Muhafazakar bir Türk tarafından idare edilmek durumunda kalmış olan Peralı, kendi regülasyonunu yapamama sıkıntısı çekmektedir. Oysa modern dünyayı yaratan en önemli ilke, bölgelerin inanç saiki göz önünde bulundurularak birbirinden kesin olarak ayrılmasıdır. Madem Pera, yüzyıla mütecaviz ‘Peralı’larındır, öyle ise Pera üzerindeki tasarruf yetkisi de yalnız Peralılara ait olmalıdır. Emek Sineması, Atatürk Kültür Merkezi tartışmaları, eğlence mekanlarına kısıtlamalar, Pera hayatının vazgeçilmezi alkol ile ilgili düzenleme ve bunun gibi misaller; genel kabulün aksine yaşam alanına bir müdahaleden ziyade konfesyonel yaşam alanının bir saldırıya uğradığı algısı ile mukabele buldu.”
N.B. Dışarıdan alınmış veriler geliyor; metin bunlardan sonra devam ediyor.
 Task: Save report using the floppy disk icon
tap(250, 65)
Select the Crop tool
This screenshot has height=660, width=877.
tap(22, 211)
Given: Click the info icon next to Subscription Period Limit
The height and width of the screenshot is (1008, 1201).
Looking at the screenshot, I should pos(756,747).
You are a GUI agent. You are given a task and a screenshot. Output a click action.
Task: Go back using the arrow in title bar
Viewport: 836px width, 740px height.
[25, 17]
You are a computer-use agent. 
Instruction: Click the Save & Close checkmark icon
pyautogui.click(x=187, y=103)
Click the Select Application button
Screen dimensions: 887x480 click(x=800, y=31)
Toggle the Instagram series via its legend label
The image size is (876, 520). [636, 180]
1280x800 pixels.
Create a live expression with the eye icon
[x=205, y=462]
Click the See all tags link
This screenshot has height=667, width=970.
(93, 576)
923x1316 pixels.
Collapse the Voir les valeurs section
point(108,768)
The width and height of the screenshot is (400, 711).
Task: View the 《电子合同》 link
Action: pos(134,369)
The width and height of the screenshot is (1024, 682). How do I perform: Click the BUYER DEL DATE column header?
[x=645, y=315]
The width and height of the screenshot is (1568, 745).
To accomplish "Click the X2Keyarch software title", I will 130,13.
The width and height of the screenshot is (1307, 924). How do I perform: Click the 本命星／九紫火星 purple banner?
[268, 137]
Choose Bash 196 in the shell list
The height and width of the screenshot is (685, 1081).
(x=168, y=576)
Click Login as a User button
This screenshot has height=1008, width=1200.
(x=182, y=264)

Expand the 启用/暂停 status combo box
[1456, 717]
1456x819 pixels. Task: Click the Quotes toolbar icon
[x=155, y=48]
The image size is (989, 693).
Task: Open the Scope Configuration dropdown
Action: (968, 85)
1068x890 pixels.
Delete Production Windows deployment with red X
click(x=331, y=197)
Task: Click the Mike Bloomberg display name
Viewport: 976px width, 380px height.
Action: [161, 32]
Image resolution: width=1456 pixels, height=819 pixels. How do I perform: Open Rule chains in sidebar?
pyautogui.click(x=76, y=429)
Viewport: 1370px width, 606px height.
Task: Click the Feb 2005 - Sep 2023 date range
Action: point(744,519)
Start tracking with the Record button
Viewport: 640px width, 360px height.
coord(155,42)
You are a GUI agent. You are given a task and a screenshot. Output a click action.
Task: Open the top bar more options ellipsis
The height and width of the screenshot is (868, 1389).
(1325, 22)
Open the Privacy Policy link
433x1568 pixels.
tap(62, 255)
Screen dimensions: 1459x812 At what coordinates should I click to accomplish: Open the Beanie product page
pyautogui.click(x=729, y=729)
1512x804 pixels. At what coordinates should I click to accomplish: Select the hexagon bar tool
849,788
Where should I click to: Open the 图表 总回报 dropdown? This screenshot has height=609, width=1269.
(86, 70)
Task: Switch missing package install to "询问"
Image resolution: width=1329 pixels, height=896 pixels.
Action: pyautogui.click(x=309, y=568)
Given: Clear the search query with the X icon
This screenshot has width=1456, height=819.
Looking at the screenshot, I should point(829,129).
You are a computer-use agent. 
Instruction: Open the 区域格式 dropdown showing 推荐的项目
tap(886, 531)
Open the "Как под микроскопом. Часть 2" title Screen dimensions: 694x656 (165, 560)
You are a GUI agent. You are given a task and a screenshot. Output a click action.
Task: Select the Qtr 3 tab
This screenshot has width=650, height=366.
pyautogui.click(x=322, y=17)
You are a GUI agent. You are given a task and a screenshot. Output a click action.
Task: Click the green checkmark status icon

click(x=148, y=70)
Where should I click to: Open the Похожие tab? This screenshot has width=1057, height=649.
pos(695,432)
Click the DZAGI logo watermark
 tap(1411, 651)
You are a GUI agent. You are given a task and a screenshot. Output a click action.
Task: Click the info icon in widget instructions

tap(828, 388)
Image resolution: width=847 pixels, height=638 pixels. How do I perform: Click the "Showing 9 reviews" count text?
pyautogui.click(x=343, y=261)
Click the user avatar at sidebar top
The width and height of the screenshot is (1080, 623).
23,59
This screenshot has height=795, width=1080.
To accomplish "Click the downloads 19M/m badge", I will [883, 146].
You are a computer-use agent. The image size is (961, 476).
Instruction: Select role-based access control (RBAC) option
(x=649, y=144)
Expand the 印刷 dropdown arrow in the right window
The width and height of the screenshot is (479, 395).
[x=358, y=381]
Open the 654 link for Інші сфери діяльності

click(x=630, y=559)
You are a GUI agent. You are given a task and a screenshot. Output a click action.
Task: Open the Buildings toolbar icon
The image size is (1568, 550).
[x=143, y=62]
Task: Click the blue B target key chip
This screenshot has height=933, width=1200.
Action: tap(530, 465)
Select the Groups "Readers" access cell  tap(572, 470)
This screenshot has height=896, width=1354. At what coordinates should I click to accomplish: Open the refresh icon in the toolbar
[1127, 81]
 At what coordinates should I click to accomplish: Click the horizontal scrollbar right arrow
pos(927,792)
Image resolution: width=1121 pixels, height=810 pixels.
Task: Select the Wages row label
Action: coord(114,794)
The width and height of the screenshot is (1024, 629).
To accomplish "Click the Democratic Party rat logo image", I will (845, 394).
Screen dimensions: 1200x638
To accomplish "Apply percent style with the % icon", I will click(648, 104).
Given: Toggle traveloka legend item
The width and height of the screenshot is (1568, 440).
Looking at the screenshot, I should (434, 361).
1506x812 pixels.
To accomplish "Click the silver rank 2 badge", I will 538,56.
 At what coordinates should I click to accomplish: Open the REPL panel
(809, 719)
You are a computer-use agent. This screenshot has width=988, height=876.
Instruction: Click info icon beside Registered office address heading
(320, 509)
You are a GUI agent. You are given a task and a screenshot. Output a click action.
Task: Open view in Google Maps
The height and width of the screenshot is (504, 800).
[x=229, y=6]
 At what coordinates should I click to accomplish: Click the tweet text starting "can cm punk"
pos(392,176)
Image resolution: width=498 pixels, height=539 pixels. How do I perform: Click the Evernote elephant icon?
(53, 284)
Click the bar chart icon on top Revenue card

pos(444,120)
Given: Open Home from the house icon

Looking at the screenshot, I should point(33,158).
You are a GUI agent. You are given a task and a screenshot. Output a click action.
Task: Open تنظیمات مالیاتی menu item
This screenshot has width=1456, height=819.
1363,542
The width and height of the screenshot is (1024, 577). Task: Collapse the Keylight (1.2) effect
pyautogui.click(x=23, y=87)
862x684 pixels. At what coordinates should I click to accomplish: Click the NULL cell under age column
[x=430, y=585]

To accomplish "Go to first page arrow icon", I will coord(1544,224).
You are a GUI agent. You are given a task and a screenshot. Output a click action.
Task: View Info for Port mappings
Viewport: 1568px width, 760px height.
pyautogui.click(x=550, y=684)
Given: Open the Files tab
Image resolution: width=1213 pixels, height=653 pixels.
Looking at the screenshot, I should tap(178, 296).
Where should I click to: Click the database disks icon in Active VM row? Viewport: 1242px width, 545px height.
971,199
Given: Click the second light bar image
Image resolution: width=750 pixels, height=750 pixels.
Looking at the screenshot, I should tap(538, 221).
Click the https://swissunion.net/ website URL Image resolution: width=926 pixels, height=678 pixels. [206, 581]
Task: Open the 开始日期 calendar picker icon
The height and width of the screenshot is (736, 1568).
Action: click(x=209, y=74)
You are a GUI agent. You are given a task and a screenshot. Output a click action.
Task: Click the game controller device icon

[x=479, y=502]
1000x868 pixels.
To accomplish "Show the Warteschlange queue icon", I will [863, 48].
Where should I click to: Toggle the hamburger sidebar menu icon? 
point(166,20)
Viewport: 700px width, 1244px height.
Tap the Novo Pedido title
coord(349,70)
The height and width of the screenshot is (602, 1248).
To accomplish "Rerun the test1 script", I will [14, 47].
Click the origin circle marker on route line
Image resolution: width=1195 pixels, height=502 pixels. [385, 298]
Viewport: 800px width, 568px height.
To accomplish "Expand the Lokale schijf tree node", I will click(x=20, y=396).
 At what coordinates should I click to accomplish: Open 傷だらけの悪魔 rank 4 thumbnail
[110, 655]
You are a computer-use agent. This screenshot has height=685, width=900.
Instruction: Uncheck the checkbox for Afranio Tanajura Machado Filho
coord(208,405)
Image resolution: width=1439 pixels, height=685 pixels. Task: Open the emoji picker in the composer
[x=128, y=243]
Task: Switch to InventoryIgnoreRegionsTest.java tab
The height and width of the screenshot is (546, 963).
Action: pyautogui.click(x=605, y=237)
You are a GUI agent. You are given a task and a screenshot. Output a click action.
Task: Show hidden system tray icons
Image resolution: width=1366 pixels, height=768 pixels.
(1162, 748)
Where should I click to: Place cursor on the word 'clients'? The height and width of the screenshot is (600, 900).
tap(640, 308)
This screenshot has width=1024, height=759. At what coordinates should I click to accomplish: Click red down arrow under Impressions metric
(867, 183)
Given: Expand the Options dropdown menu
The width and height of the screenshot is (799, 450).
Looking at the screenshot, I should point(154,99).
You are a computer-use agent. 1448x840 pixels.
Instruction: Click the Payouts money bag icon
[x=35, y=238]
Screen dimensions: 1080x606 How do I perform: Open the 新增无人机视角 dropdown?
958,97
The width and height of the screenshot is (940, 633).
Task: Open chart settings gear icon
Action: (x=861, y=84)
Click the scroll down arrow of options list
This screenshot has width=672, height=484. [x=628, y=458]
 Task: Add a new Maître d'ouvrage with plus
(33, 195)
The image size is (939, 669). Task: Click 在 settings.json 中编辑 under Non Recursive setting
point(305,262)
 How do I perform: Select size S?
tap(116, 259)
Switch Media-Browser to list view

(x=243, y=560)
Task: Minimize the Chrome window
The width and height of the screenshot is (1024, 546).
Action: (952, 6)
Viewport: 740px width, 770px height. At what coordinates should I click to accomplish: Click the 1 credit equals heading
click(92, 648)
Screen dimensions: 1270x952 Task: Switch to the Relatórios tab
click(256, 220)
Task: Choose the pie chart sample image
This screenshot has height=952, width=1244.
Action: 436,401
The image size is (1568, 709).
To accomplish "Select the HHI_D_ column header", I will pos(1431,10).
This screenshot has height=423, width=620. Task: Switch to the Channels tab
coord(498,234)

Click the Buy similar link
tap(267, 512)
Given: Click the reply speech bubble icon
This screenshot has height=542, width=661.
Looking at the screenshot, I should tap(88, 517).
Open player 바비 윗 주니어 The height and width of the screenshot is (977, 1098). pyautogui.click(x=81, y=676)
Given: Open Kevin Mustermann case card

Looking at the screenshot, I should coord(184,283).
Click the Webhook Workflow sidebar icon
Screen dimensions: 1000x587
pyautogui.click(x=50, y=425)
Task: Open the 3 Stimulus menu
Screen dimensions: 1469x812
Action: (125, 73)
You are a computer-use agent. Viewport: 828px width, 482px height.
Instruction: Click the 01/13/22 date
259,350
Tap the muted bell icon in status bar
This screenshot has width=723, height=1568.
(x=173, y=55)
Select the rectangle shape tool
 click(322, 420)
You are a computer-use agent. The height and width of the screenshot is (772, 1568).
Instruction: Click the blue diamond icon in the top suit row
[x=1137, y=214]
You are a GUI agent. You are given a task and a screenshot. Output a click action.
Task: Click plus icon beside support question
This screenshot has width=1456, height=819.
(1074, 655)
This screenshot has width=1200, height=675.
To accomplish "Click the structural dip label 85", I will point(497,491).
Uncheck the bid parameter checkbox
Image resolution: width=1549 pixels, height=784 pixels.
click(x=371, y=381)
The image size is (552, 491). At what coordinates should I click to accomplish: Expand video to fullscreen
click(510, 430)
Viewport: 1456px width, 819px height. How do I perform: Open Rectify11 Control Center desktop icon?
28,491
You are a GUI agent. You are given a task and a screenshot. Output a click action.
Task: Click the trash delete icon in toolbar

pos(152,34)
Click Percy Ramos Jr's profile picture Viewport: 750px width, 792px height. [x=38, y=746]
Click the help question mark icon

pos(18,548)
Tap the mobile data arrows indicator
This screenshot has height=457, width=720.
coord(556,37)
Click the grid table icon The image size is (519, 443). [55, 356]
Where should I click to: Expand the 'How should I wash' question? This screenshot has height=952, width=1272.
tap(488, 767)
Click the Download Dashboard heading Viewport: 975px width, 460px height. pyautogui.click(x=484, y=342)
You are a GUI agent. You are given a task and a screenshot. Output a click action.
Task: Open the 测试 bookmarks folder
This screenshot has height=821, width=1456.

Ve Gezi partisini seçer...

Gezi’nin henüz dumanı üzerindeyken kaleme alınan bu satırların ardından iki sene geçmişti ki bahsi geçen kitle, çatısı altında birleşebileceği parti olarak HDP’yi seçtiğini açıkça ortaya koydu. HDP’nin çatı partisi haline gelmesi Gezi’yi alaturka karşıtı kitlenin bir edimi olarak görenleri tasdik eder mahiyettedir.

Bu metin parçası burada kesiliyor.